Newells afronta su última parada del Clausura en un momento delicado: no corre riesgo de descenso, pero sí vive una crisis institucional grave. Los empleados del club, nucleados en UTEDYC, lanzaron un paro de 72 horas por falta de pago, lo que puso en jaque la realización del partido contra Racing. Finalmente hubo acuerdo entre el club y el gremio, y el cruce se mantiene, pero el conflicto dejó una marca profunda.
En lo deportivo, la Lepra llega con ansiedad contenida, tras derrotar 2-0 a Huracán, se aseguró la permanencia, pero no tiene margen para soñar con los playoffs. Lucas Bernardi podría aprovechar este contexto para apostar por un plantel más joven, la idea es poner mayoría de juveniles ante Racing, tanto por la falta de objetivos como por la necesidad de darles rodaje de cara al futuro.

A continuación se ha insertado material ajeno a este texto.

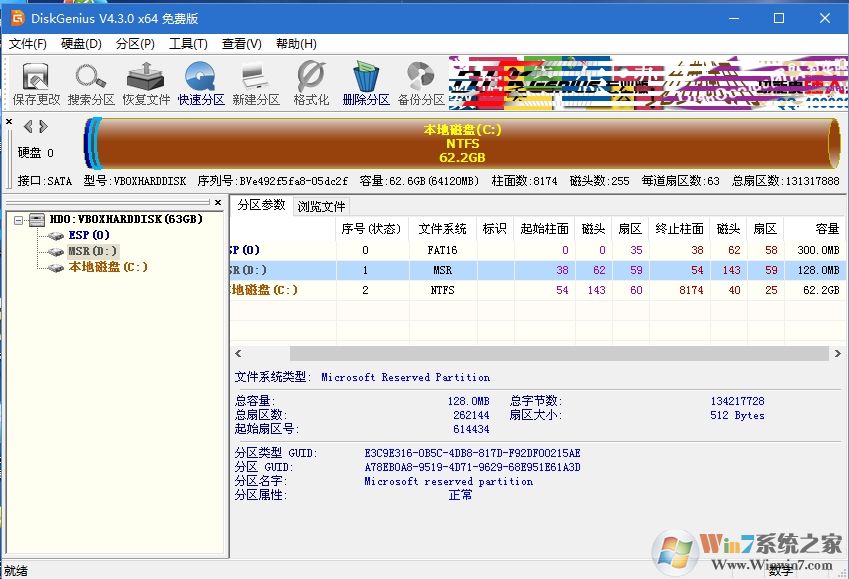The height and width of the screenshot is (579, 849).
Task: Select the 搜索分区 (Search Partition) tool
Action: pyautogui.click(x=90, y=81)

Además, este partido simboliza el fin de un ciclo decepcionante para Newells, un torneo que desde el comienzo estuvo marcado por la inestabilidad, la falta de rumbo y un rendimiento que nunca terminó de levantar. Esta etapa tuvo muchas penas, nada de gloria y la dirigencia, los empleados y los hinchas parecen mirar con alivio a lo que viene.

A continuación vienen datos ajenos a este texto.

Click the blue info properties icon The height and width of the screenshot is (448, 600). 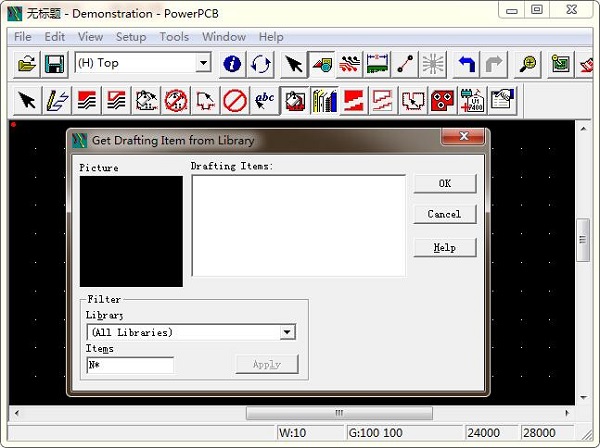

Para colmo, el panorama se agrava con la falta de recambio confiable. Aunque algunos pibes dieron señales positivas durante el semestre, el equipo no encontró una identidad clara y dejó escapar varias oportunidades para levantar la cabeza. Si bien las negociaciones para resolver la deuda salarial lograron destrabarse, el costo reputacional ya está hecho y la despedida ante Racing asoma como un símbolo de la implosión, no solo es un cierre de temporada, sino de una etapa de frustraciones acumuladas.